- _What you will do_
Copy out every line of the data that has the word "toolbar" somewhere in it.

- _Supplied entries_
********************
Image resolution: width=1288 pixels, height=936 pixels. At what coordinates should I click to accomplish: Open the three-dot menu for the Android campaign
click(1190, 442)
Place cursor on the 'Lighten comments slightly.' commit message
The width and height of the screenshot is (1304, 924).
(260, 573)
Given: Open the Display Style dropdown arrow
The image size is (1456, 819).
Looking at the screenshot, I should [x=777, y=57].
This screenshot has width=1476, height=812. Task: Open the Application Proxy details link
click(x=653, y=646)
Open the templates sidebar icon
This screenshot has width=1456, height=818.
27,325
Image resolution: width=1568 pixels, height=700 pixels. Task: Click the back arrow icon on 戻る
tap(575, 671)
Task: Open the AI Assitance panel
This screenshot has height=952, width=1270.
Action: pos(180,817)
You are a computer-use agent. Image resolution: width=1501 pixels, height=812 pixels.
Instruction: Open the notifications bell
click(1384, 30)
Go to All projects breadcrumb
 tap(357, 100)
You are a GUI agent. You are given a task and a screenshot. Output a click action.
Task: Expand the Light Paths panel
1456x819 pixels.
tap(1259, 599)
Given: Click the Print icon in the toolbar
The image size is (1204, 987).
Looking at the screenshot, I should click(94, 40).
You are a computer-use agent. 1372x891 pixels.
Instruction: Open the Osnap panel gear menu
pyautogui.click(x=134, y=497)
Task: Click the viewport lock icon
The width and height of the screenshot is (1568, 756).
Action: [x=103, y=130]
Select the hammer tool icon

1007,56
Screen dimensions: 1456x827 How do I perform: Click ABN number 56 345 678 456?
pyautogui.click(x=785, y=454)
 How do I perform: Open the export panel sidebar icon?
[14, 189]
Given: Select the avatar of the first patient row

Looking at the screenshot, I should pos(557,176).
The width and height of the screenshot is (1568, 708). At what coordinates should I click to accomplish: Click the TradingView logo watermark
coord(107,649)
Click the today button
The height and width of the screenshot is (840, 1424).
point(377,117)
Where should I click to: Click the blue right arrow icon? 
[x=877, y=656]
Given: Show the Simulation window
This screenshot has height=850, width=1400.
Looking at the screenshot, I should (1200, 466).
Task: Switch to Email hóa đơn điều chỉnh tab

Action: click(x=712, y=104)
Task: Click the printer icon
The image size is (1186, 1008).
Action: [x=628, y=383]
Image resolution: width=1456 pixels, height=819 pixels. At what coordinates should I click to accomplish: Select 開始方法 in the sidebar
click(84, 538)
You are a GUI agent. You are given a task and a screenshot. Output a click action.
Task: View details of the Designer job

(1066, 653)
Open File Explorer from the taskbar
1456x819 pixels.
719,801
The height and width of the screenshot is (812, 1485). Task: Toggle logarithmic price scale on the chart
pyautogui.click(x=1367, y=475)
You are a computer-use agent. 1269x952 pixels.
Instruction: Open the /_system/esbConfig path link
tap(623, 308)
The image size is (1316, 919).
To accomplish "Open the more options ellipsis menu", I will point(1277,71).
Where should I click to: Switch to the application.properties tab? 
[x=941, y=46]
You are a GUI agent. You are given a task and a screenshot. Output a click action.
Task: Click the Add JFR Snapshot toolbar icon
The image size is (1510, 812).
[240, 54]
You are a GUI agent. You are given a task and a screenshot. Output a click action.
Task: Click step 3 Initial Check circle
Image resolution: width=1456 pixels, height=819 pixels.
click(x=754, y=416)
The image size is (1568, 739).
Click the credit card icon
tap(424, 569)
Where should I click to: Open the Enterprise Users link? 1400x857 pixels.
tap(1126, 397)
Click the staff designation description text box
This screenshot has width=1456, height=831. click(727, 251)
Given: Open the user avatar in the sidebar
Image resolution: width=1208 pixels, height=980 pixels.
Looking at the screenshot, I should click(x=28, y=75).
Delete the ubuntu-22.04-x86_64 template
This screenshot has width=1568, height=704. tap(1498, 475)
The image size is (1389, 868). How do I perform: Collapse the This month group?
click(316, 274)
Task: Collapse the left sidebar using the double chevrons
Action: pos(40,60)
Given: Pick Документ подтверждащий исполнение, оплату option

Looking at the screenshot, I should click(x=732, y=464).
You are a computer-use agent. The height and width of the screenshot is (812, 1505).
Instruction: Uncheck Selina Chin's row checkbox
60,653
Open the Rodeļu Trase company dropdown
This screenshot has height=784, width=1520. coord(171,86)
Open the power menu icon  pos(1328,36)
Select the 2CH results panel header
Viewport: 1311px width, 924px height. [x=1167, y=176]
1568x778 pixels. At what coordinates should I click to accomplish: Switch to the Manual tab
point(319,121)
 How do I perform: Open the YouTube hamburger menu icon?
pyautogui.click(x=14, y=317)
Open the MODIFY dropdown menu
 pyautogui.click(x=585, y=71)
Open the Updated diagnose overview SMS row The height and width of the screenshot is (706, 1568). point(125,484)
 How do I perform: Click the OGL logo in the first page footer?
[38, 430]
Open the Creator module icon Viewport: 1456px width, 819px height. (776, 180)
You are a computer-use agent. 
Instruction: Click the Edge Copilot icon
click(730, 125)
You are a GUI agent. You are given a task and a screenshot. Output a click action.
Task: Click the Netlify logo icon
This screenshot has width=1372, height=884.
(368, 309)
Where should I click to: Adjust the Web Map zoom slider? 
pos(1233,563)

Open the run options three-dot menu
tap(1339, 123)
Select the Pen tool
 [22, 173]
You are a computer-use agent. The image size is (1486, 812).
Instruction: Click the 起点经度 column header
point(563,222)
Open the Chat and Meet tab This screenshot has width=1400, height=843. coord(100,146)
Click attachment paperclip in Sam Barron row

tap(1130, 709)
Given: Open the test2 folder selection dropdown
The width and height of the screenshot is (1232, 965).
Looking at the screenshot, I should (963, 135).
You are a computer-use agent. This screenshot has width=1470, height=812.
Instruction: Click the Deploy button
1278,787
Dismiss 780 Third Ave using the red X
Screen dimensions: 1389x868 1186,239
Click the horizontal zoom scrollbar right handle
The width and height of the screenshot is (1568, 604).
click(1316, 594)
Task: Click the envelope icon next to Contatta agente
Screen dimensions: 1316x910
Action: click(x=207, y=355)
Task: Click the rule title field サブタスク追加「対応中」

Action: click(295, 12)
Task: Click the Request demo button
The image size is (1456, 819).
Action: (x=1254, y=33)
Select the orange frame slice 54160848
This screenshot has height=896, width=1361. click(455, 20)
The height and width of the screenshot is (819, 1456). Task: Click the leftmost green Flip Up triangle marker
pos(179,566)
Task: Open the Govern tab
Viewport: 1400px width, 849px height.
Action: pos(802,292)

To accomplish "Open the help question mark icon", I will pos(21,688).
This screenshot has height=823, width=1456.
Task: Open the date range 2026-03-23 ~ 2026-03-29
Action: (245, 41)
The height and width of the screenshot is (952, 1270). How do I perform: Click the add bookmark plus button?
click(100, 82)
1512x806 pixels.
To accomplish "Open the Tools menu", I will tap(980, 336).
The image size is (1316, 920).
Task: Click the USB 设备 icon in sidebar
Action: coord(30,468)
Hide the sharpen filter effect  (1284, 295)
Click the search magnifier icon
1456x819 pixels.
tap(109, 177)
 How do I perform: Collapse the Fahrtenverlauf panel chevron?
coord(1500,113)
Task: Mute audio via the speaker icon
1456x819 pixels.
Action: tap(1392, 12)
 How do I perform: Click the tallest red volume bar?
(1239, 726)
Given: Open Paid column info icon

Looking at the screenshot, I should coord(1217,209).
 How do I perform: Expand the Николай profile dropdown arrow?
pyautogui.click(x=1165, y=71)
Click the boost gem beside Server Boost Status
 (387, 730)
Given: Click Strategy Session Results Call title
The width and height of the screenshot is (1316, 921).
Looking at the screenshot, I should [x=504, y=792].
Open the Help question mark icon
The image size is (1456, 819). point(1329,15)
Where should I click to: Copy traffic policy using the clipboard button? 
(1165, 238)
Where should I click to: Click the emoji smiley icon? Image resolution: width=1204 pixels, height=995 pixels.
********************
- _Exercise solution_
Given: Click the Print icon in the toolbar
Task: Click the Add JFR Snapshot toolbar icon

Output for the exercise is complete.